REQUIREMENT: Print the listing below exactly.

INPUT FOR THIS TASK:
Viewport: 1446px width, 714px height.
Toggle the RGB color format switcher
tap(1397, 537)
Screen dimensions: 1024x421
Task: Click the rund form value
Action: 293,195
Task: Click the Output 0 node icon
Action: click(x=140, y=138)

ANSWER SPACE:
Viewport: 1446px width, 714px height.
Toggle the RGB color format switcher
tap(1397, 537)
Screen dimensions: 1024x421
Task: Click the rund form value
Action: 293,195
Task: Click the Output 0 node icon
Action: click(x=140, y=138)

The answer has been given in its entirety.